Sixteen explanatory chapters follow the sequence of the statute itself. John T. Holmes, of Canada, surveys the fears of many delegations that an ICC would trespass on national sovereignty. The compromise text confirmed that the court would only complement and not supplant national courts. The ICC could step in only when national courts were unable or unwilling to bring to fair trial those who had committed outrageous crimes; since genocide, crimes against humanity, war crimes, and aggression are usually committed with the connivance of the state itself, however, the ultimate decision whether a local trial, if any, was a sham had to be left to the international judges. Holmes lauds this framework of complementarity as a balanced and valuable approach obliging states to fulfill their obligations under customary and conventional international law.

Which crimes should come within the jurisdiction of the court? The difficulties are reviewed in thoughtful comments by Herman von Hebel of the Netherlands and Darryl Robinson of Canada. It was finally agreed that the court would have jurisdiction over only four "core crimes": genocide, crimes against humanity, war crimes, and the crime of aggression.

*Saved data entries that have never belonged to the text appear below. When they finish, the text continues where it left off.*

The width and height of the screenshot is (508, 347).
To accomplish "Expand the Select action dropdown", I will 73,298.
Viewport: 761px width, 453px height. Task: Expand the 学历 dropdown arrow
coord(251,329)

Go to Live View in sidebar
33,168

Genocide, already accepted in binding conventions, was the least contentious. Definitional problems arose concerning crimes against humanity. They were made punishable only if part of a widespread or systematic attack against any civilian population—regardless of the nature of the conflict. The delineation of war crimes, the limits of military necessity, collateral damage, and proportionality were intensively debated. The United States, concerned about restraints on its ability to intervene militarily in humanitarian emergencies, sought to restrict the court's reach by insisting, in particular, that the elements of crimes -- the conditions under which criminality could be imposed—be clearly stipulated. Attempts to criminalize the use of nuclear weapons were doomed to defeat by the nuclear powers.

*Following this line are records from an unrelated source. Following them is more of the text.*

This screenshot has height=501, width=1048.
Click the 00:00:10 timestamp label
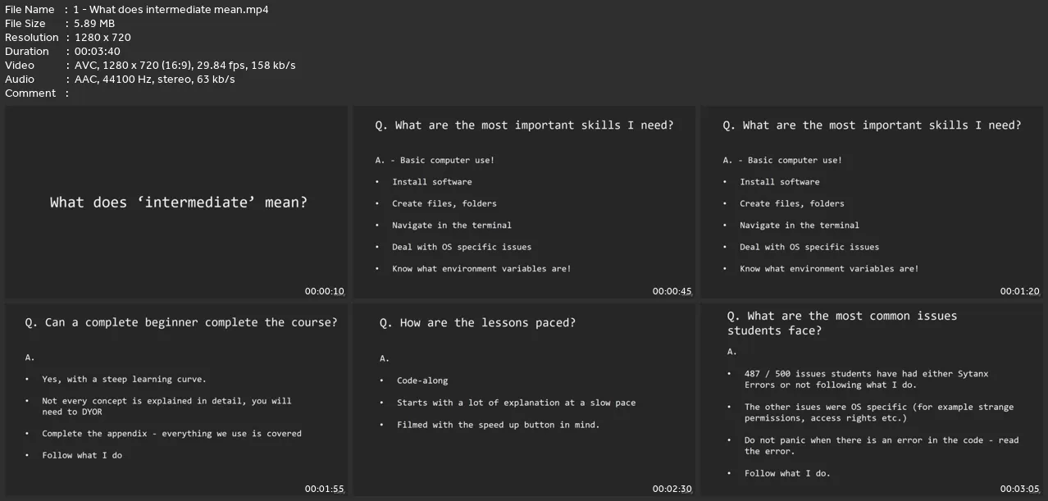click(x=325, y=291)
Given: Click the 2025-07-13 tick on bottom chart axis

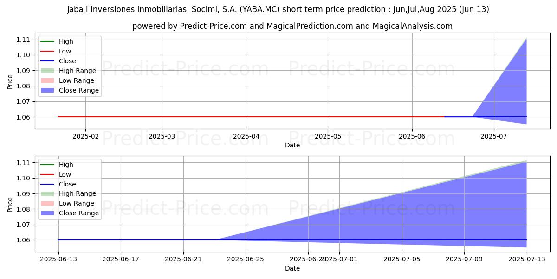Looking at the screenshot, I should [526, 259].
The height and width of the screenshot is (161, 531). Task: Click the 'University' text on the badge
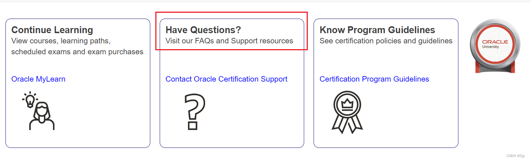click(491, 47)
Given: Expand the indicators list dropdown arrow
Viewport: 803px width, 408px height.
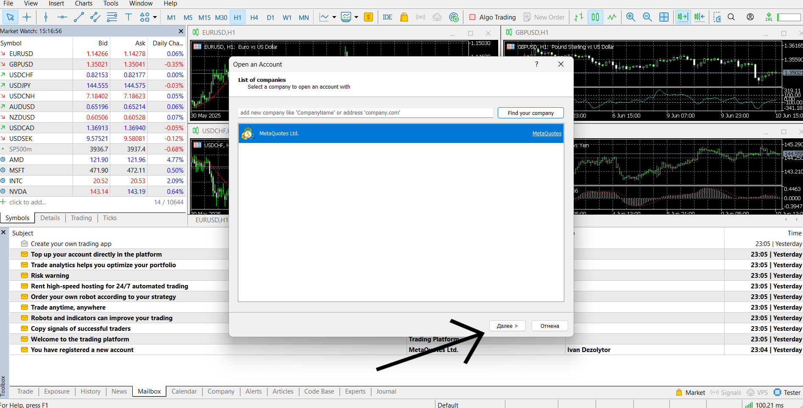Looking at the screenshot, I should (x=334, y=17).
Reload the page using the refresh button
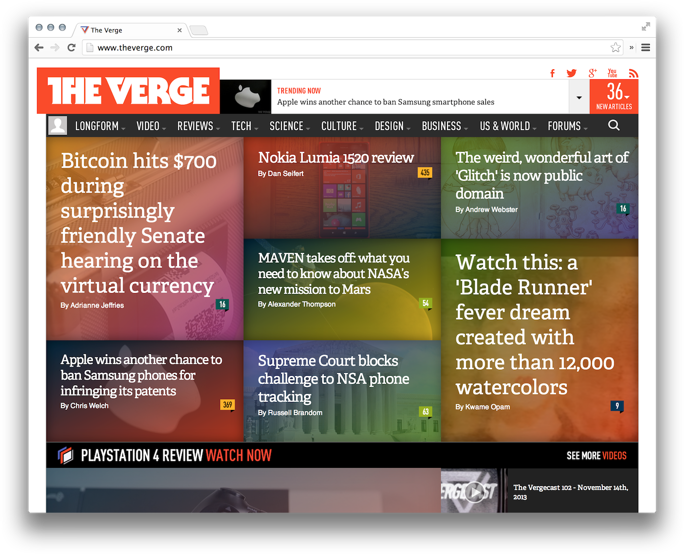 click(x=71, y=48)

Punishing the crime of aggression was probably the most contentious issue of the Rome Conference. Many states, recalling that "crimes against peace" had been condemned by the Nuremberg War Crimes Tribunal as "the supreme international crime," [1] insisted that it be subject to trial by the ICC. Others argued that aggression should be omitted; not only had it never been adequately defined for use in a criminal statute, but the Security Council might, for political reasons, prevent prosecutions. The result was a hastily drawn, last-minute compromise. Before aggression could be dealt with by the criminal court, nations would have to agree upon its definition and clarify the role of the Security Council in connection with such a charge. The requisite discussions will have to await a review conference, which can take place no earlier than seven years after the statute is ratified and takes effect. Until that time, aggression will not be within the ICC's jurisdiction. Contrary to the recommendation of the International Law Commission, the inclusion of "treaty crimes," such as torture, drug trafficking, and certain forms of terrorism, was also postponed.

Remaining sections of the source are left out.